[Screenshot grounding data]
##########

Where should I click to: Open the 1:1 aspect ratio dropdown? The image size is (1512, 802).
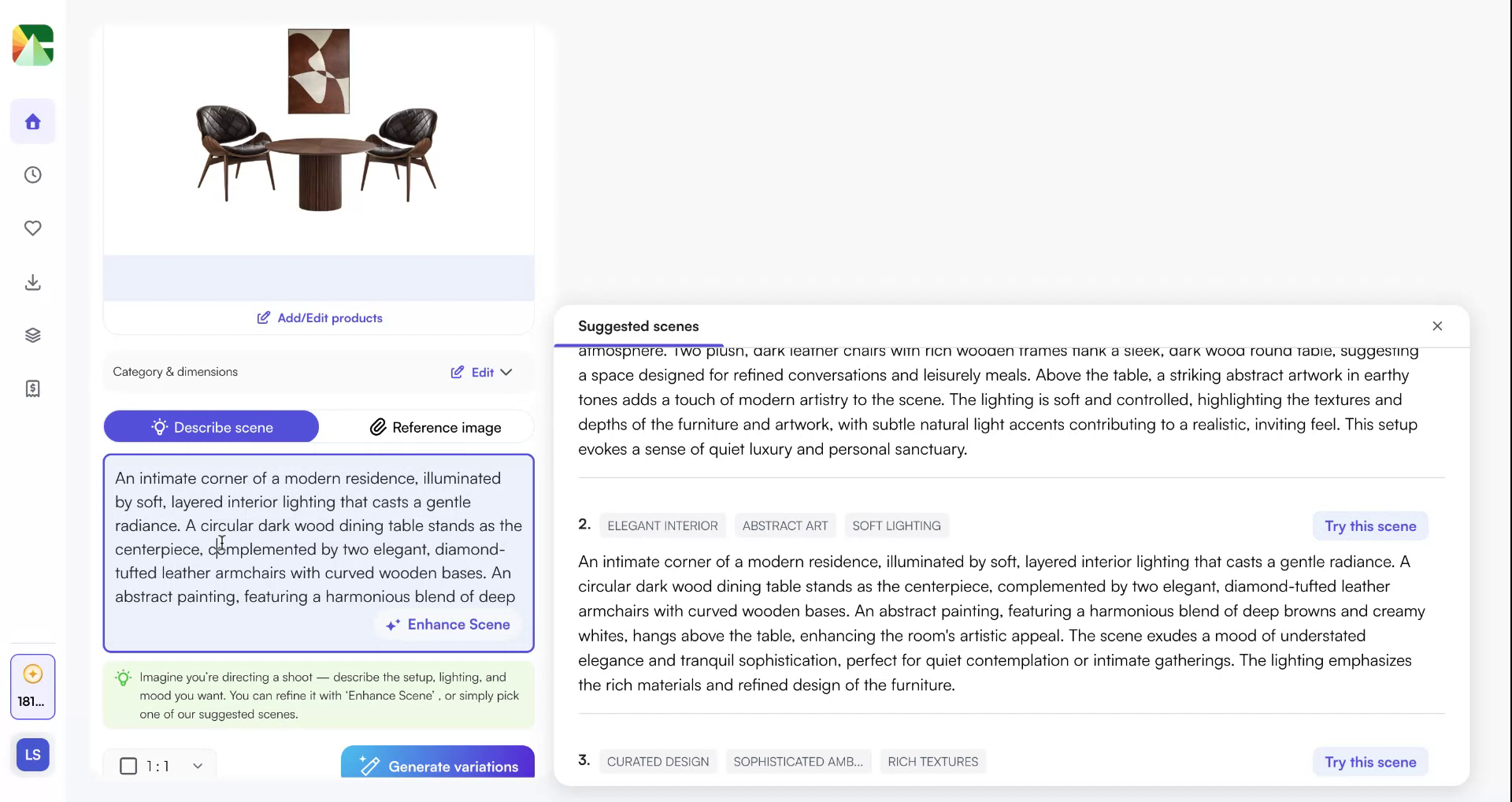197,765
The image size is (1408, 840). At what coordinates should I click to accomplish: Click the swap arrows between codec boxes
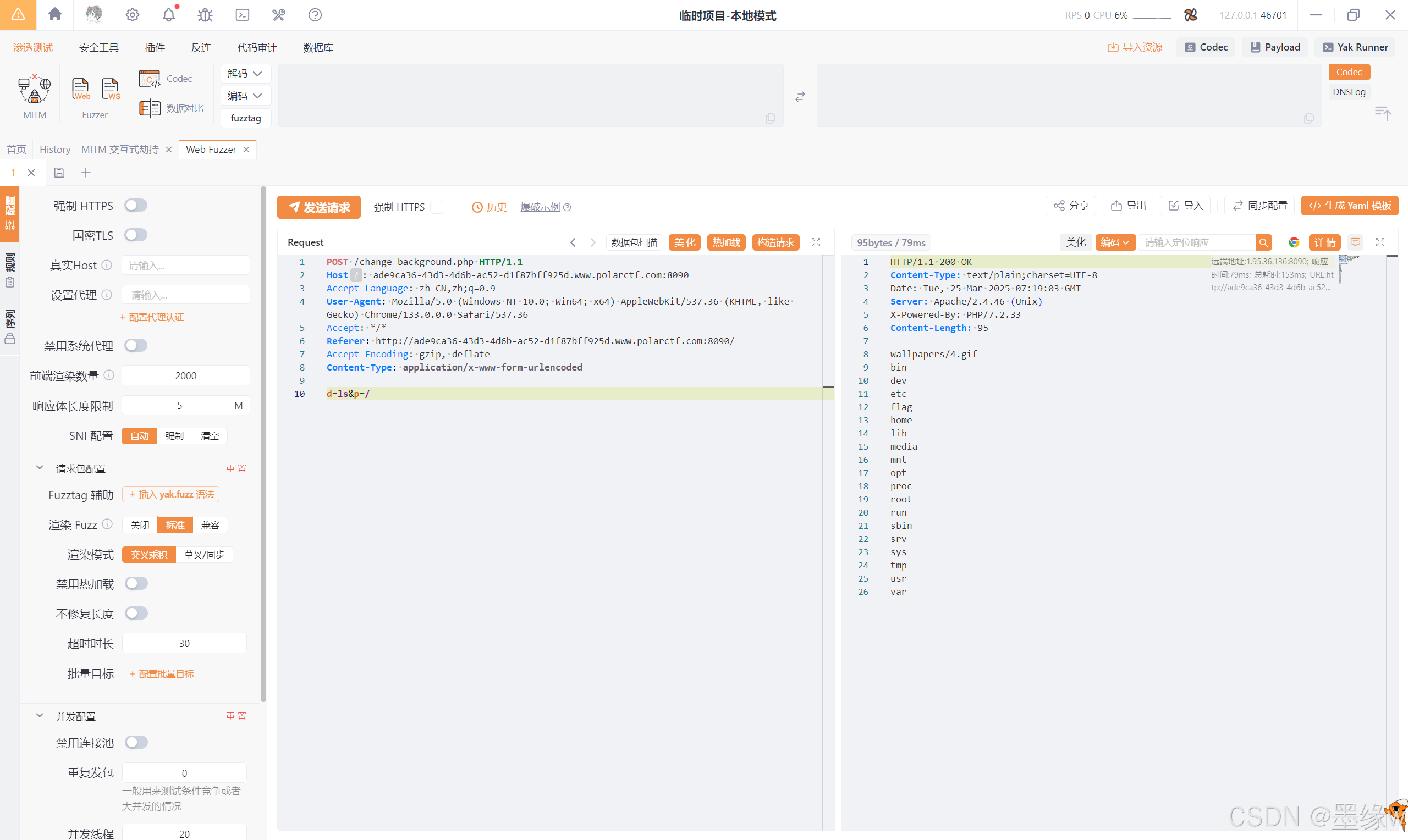point(799,97)
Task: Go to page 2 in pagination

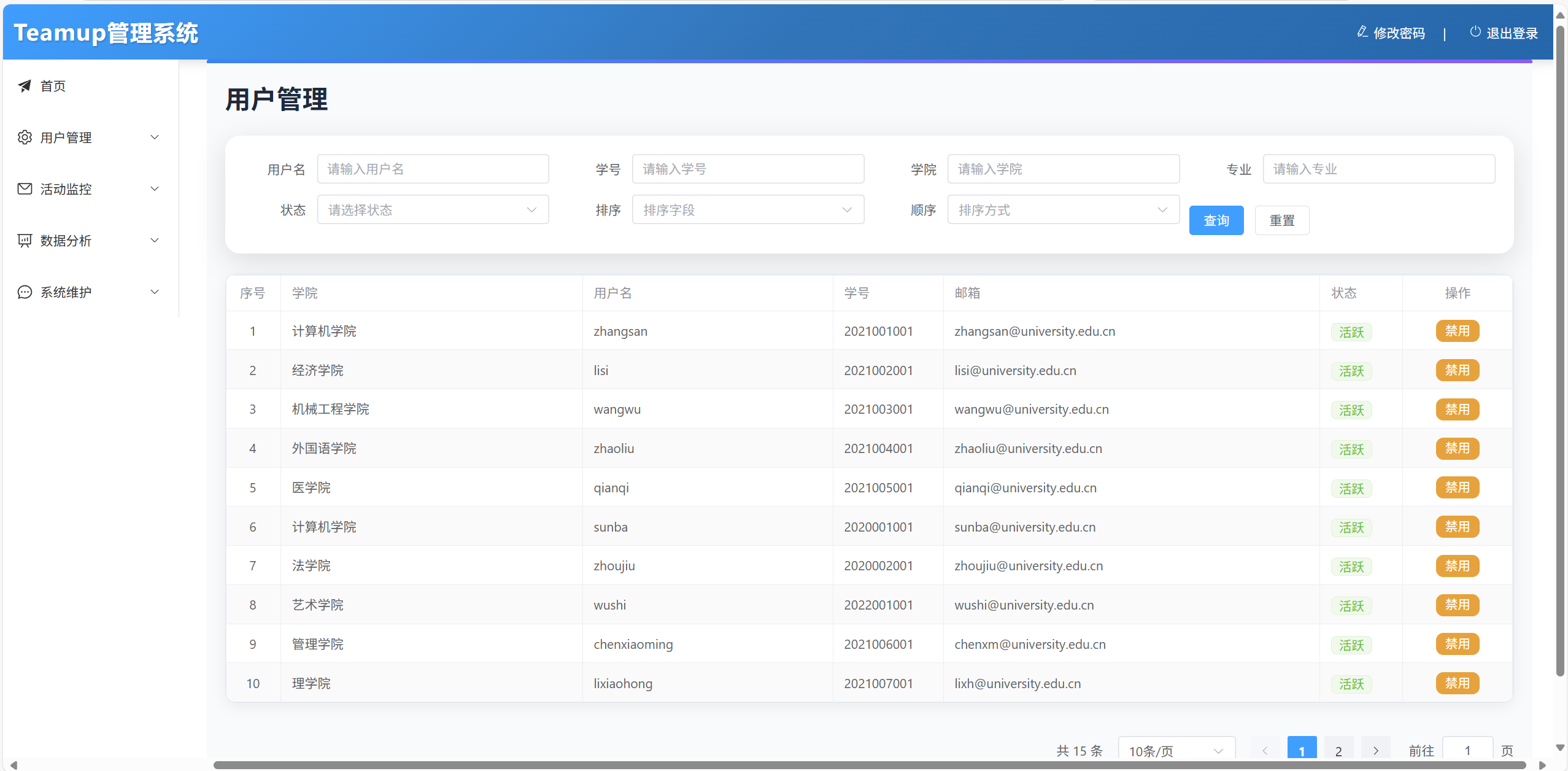Action: point(1338,750)
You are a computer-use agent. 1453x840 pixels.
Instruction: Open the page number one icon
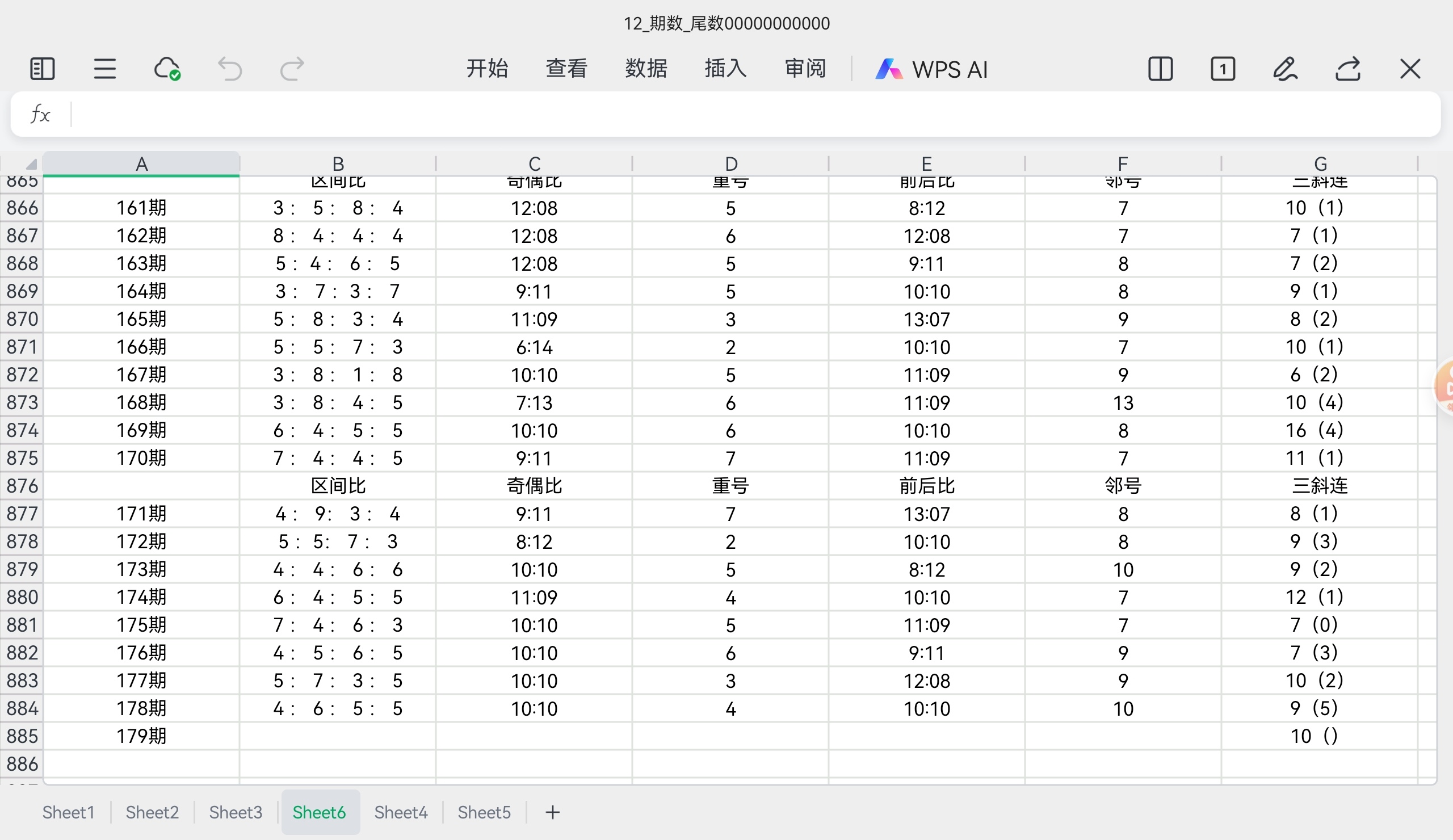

##########

• About this exercise
Pictures stay out of the copy; please restate every record above exactly.

• Task answer
Where should I click to: Open the 1:1 aspect ratio dropdown? The image size is (1512, 802).
197,765
The image size is (1408, 840). At what coordinates should I click to accomplish: Click the swap arrows between codec boxes
point(799,97)
Task: Go to page 2 in pagination

Action: point(1338,750)
You are a computer-use agent. 1453x840 pixels.
Instruction: Open the page number one icon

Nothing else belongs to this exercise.